Kūaka carry the greatest fat loads of any migratory bird so far studied and they achieve such a massive fat store by reducing the size of their digestive organs. Young godwits also have to grow up fast to make their first epic migration.

Kūaka breed on upland and coastal tundra on the western rim of Alaska, from the coast to up to 200 km inland, from the Gulf of Alaska to North Slope. A clutch of four eggs is laid in a shallow bowl often lined with lichen.

While they don’t quite rival our large egg-laying kiwi, godwit eggs are still relatively big. Each egg is approximately 11% of a female’s body mass. The pay-off for these huge eggs is fully developed and mobile chicks at hatching. Young fledge after 28-30 days and juveniles arrive in New Zealand after their first trans-Pacific flight when barely four months old.

Godwit on a beach with seaweed
A juvenile godwit. Image credit: Marlin Harms (Wikimedia Commons).

Birds generally begin arriving in New Zealand from early September. They begin departing on northern migration from early March, heading for refuelling sites around the Yellow Sea. They do not breed until their third or fourth year, so each southern winter there are hundreds of non-breeding birds remaining in New Zealand.

It’s thought that kūaka may even be able to predict the weather when choosing their departure date. Birds will often depart early from New Zealand if there are favourable winds; they seem to be able to predict weather patterns that will assist them on the entire migration route.

They also get noisier just before leaving our shores. Godwits most commonly call in flight, usually a-wik,a-wik,a-wik. For most of their time in New Zealand they are usually silent on the ground, but immediately before migration departures there is a notable increase in both frequency and volume of calls from individuals that are about to leave.

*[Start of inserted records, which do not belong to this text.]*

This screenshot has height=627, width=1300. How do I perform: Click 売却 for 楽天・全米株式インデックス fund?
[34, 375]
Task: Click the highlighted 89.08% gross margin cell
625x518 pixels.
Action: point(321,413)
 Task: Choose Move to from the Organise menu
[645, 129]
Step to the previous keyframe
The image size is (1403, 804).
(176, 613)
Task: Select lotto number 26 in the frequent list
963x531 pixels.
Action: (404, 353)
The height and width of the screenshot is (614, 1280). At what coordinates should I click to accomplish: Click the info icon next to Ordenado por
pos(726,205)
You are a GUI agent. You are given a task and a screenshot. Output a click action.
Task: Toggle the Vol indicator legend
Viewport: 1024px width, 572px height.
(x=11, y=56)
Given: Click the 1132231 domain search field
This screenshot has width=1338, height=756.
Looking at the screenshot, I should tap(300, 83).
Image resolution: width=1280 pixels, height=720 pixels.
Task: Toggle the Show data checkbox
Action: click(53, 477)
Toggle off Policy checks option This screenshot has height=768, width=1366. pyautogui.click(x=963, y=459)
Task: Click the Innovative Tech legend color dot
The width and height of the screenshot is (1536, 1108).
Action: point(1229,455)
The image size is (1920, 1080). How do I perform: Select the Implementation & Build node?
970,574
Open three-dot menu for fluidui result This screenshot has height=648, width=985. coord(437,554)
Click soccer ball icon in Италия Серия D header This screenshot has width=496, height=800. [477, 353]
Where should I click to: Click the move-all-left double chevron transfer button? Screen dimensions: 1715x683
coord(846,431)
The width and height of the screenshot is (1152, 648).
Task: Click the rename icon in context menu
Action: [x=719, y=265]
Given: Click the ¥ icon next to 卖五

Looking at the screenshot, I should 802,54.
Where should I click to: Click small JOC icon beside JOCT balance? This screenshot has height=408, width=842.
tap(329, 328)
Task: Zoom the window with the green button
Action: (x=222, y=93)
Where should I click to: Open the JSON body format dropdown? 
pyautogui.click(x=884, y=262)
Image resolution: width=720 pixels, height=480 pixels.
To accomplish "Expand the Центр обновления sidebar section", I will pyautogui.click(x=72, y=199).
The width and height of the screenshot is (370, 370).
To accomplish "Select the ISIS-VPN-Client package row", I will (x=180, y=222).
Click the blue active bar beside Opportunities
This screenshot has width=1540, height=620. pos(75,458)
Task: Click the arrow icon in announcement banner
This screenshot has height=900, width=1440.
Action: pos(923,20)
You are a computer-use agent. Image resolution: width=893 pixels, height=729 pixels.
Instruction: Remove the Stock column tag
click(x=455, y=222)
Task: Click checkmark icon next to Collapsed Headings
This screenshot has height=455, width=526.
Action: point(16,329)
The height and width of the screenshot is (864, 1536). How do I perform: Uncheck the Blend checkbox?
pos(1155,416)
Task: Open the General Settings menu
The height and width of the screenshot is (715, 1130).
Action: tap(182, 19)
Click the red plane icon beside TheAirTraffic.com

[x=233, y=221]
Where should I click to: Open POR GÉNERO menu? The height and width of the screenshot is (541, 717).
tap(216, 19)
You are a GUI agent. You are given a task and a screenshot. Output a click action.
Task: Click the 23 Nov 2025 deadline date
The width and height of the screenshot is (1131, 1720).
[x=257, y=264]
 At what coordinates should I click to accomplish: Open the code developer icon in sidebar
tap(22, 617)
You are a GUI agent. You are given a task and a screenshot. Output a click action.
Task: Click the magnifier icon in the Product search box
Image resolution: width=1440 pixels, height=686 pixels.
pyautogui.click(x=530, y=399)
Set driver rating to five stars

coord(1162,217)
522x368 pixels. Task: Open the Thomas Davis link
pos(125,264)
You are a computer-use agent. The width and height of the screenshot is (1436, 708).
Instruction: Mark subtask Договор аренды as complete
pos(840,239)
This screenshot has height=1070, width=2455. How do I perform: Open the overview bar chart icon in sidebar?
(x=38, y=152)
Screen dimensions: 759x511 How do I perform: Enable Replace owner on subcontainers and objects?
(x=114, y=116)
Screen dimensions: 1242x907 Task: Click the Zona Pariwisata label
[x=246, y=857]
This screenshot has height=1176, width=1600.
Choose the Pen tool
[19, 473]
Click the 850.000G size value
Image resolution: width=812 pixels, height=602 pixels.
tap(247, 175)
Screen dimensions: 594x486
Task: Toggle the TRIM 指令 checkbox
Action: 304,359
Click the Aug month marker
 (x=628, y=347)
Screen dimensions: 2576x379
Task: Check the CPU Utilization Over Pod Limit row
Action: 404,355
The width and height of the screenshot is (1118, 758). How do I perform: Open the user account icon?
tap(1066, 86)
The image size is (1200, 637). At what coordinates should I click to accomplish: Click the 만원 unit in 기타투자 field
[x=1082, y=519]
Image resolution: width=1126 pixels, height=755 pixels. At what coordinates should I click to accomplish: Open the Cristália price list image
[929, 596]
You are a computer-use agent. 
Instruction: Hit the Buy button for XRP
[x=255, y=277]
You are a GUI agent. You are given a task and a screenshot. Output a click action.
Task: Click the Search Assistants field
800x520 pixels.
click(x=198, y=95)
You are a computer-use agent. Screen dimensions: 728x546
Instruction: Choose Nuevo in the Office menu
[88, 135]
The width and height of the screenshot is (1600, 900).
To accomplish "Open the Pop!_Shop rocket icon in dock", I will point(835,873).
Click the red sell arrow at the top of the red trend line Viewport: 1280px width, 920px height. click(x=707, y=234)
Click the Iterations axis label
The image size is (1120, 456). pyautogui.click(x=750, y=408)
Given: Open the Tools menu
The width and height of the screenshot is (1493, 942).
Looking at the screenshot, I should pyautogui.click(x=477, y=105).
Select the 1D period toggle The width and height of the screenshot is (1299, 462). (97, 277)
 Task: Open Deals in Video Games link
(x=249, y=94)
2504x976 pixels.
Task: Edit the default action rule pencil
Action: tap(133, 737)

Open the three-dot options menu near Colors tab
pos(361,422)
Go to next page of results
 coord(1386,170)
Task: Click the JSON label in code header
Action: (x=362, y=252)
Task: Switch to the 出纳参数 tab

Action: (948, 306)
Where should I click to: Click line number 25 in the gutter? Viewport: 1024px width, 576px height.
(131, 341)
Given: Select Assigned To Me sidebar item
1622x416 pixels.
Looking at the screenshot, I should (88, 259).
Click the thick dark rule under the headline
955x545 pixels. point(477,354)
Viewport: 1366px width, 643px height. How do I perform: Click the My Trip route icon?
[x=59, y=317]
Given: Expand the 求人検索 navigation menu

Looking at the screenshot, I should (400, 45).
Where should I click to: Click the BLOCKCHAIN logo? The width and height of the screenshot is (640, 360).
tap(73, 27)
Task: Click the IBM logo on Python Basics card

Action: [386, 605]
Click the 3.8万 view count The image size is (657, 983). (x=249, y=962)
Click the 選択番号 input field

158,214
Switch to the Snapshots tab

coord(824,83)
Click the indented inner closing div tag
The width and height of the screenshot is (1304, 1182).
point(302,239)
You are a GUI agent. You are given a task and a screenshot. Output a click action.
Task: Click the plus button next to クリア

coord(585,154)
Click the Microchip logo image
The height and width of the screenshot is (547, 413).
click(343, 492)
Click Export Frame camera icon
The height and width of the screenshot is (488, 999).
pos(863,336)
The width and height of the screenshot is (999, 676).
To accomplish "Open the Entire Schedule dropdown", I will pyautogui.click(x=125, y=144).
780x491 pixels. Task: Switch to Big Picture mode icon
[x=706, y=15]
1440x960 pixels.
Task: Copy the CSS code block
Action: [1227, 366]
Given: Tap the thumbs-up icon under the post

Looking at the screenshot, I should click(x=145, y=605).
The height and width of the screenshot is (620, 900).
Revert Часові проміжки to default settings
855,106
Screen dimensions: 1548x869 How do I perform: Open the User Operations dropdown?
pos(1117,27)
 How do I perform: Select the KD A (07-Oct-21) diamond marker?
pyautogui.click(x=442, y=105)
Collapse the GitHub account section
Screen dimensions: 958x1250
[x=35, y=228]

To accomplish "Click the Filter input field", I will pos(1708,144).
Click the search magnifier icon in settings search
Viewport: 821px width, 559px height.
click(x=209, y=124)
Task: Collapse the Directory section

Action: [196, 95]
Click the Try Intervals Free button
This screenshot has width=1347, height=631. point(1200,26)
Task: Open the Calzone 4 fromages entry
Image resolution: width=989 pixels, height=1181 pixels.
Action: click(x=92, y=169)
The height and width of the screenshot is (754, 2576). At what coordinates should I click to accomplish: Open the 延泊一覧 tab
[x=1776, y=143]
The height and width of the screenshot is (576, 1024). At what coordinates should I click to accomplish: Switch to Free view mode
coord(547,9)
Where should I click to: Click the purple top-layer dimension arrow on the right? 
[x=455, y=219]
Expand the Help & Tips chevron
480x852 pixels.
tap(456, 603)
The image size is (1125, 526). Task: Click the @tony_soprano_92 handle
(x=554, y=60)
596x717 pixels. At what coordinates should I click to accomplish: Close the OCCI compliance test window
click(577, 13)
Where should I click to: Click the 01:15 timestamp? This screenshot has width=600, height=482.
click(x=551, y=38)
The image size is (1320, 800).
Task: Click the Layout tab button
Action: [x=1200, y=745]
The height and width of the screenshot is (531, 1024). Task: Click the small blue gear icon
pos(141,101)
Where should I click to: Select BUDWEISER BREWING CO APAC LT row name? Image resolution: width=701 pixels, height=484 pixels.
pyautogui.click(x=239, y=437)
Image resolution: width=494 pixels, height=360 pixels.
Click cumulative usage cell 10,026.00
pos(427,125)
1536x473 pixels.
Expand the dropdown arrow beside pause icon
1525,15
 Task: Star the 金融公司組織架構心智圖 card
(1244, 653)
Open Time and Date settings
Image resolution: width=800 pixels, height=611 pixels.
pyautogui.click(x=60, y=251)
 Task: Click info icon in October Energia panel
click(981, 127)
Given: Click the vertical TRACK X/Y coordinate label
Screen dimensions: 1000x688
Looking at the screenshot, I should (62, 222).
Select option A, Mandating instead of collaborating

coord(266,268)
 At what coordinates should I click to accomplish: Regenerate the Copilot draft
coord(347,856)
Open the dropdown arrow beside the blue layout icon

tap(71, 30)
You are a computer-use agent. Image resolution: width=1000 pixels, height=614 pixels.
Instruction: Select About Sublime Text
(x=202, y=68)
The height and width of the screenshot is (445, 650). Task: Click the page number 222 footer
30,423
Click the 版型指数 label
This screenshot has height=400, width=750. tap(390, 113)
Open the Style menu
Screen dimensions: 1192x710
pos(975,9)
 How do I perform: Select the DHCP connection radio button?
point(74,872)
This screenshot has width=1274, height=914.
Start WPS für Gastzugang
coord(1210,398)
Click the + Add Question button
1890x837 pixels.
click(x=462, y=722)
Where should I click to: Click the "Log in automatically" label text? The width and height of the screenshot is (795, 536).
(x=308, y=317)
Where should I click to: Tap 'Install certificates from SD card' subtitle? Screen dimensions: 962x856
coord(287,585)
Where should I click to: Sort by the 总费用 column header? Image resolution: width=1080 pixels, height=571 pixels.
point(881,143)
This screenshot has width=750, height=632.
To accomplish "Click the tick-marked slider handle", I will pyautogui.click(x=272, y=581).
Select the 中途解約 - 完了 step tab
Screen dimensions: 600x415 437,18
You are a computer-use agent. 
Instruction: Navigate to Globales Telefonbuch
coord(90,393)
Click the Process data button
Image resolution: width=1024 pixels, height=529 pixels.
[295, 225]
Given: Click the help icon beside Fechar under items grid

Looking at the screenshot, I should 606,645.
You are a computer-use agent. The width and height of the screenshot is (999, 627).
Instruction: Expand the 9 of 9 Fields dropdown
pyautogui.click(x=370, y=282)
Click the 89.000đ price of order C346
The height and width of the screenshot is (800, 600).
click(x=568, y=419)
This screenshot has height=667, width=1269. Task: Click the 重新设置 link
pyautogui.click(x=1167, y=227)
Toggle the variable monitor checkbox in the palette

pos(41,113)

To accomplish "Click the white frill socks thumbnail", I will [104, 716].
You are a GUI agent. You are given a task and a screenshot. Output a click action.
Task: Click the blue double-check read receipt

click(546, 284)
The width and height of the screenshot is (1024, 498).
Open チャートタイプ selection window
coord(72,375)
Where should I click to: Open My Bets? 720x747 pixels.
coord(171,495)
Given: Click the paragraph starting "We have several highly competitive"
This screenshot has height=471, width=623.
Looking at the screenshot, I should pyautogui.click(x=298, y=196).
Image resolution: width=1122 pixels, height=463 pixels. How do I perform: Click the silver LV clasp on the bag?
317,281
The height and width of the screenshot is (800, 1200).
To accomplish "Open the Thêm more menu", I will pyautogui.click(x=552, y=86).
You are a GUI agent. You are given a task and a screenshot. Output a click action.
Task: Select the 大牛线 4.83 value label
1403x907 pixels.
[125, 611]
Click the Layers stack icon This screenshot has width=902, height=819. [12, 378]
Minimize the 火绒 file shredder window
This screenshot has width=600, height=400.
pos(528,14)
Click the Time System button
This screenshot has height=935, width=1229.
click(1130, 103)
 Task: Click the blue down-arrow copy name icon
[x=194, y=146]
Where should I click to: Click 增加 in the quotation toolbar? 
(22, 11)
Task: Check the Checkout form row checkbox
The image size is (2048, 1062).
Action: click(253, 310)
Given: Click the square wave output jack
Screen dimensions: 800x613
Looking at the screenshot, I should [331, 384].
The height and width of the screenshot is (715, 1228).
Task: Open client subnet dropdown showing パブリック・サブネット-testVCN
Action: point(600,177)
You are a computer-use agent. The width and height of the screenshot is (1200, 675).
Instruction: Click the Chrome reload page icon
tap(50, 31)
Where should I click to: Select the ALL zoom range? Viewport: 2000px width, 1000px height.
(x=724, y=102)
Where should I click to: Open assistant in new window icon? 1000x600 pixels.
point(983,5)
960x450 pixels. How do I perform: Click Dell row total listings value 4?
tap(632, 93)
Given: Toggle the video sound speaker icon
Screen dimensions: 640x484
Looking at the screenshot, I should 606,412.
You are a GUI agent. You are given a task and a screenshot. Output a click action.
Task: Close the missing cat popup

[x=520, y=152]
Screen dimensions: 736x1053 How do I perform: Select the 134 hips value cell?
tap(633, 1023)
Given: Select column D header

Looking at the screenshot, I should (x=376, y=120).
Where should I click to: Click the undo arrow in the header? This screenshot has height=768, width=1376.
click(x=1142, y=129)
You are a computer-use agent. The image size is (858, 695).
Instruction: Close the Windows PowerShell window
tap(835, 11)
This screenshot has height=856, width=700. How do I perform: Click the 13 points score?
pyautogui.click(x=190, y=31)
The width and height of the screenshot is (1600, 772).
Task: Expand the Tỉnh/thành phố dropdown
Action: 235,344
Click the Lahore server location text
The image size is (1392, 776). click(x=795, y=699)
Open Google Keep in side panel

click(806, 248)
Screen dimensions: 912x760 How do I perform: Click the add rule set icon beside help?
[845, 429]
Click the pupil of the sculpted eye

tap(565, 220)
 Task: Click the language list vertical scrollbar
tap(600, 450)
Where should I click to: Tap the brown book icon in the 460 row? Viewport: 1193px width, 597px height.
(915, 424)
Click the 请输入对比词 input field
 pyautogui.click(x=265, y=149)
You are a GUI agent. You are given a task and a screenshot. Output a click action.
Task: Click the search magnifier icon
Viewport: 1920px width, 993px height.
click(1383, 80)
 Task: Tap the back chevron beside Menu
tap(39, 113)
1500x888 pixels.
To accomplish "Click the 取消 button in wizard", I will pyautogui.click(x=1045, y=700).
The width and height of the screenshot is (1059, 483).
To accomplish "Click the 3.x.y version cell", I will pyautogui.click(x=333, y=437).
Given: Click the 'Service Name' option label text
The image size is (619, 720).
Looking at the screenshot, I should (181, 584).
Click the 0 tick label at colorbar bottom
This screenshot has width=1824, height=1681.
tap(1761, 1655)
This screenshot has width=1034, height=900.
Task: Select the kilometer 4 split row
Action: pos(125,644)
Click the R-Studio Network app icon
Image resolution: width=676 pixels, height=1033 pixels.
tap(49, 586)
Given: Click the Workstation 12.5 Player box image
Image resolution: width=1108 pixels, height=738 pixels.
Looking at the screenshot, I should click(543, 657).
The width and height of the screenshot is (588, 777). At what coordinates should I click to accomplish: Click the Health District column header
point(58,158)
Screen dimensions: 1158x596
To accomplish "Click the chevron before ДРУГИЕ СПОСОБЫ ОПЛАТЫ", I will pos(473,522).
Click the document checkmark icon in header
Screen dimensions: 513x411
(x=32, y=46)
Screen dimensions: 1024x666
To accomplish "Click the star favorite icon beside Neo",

Bar-tailed godwit adult survival rates decreased between 2005 and 2012, probably because of the loss of intertidal staging areas in the Yellow Sea. The construction of seawalls and the reclamation of mudflats have led to a critical reduction in food supplies for migrating birds and numbers of kūaka have declined in New Zealand from over 100,000 in the late 1980s to 67,500 in 2018.

Godwit in wetland
Godwits reportedly get noisier, just before departing on their migration flight. Image credit: Dick Daniels (Wikimedia Commons).

Although numbers have reduced, godwits are still the most common Arctic tundra-breeding shorebird to occur in New Zealand and hold cultural significance for many New Zealanders. Because they don’t breed in New Zealand, for Maori they were birds of mystery, (‘Kua kite te kohanga kuaka? Who has seen the nest of the kuaka?’) and were believed to accompany spirits of the departed; but they were also a source of food.

The English term ‘godwit’ was first recorded in about 1416–17 and may be an imitation of the bird’s call, or be derived from the Old English ‘god whit’, meaning ‘good creature’, maybe because it was good to eat. The ‘barred’ part of its English name is taken from the black-and-white barred tail and upper tail coverts in this species. In French the godwit is known as barge rousse, Russian maliy veretennik, Inuit chiuchiuchiak, Yup’ik tevatevaaq, and Māori kūaka.

Kūaka are widely distributed around the country and some birds may occur on almost any harbour or estuary so it’s worth keeping an eye out. But the bulk of the population occur at larger sites: Parengarenga, Kaipara, Manukau, Firth of Thames, and Farewell Spit. Other good sites to spot these epic longhaul record-breakers include Rangaunu, Whangarei, Tauranga, Ohiwa, Kawhia, Porongahau, Foxton Beach, Tasman and Golden Bays, Avon-Heathcote, Blueskin Bay, and Invercargill Estuary/Awarua Bay where you’ll see them foraging on soft intertidal substrates. They may also be found probing in wet pastures nearby.